God Bless each everyone of the families. 💚🌻
Hi , All the above comments r so true and very informative for new TP patients. I can remember feeling all the above and now almost 3yrs. I am feeling stronger and living my best life ever. My donor family contacted me after 6months and we stay in touch thru letters, I usually write the month of April every year. April is celebration of life for donor families and recipients. My donor was only 25.
Keep strong and know it will get better. So glad u found this site.😊💚
I'm so happy you had a successful transplant and a meaningful meeting with the donors family. I too search for knowing more about this wonderful woman and to share gratitude to her family.
Many thanks🩷
I'm grateful for your kind response and to know I'm not alone thru this.

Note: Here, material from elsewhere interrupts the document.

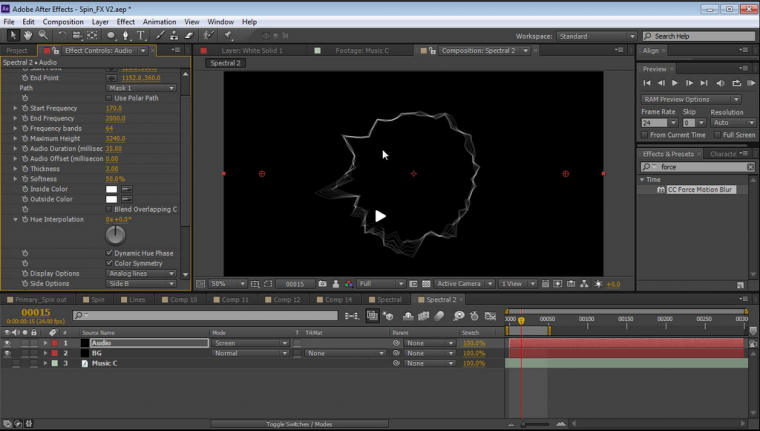Hide the Audio layer with eye icon
Screen dimensions: 760x431
(7, 343)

Best to your healing and thank you so much@
Congratulations on your transplant! I had my liver transplant in Jan 2020. While I was still in hospital I was encouraged to write my donor family. I must have started my letter over 30 times. I was fortunate to hear from my donor family first, which made it so much easier to put my words on paper. On my 1 year anniversary we were able to meet in person. Since our meet up we've kept in contact with an occasional card or text. This experience has been wonderful! Not only am I able to express my gratitude, but my donor family can see the hope their loved one has given to the recipient families. My donor saved 5 women's lives by being an organ donor...what a gift! I wish you the best! I hope your letter gets to your donor family!
To stephanierp
I have been on and off ballroom and social dancing for 50 years. I love Latin rhythm - so salsa, bachatta, rumba and more are my favorites and I still enjoy the smooth dances too.
Great advise. I will reach out to Mayo sooner rather than later. Thanks so much
Totally off topic, but what kind of dance do you do? I am also a dancer:)
I think you want a broad support system - those that have known & loved you for awhile, and some new people, who have been through a transplant. The old friends may not understand transplant specific things but they care about you. The new friends can help a bit with the transplant specific stuff.
Your medical team should also be a part of your support system. Let them know you are experiencing depression, anxiety, impatience, or whatever your emotions are. The meds are powerful, especially at first, and sometimes they need to be lowered or switched. They can definitely add to depression, because they are, in fact, designed to depress our system, so as not to attack our new organs.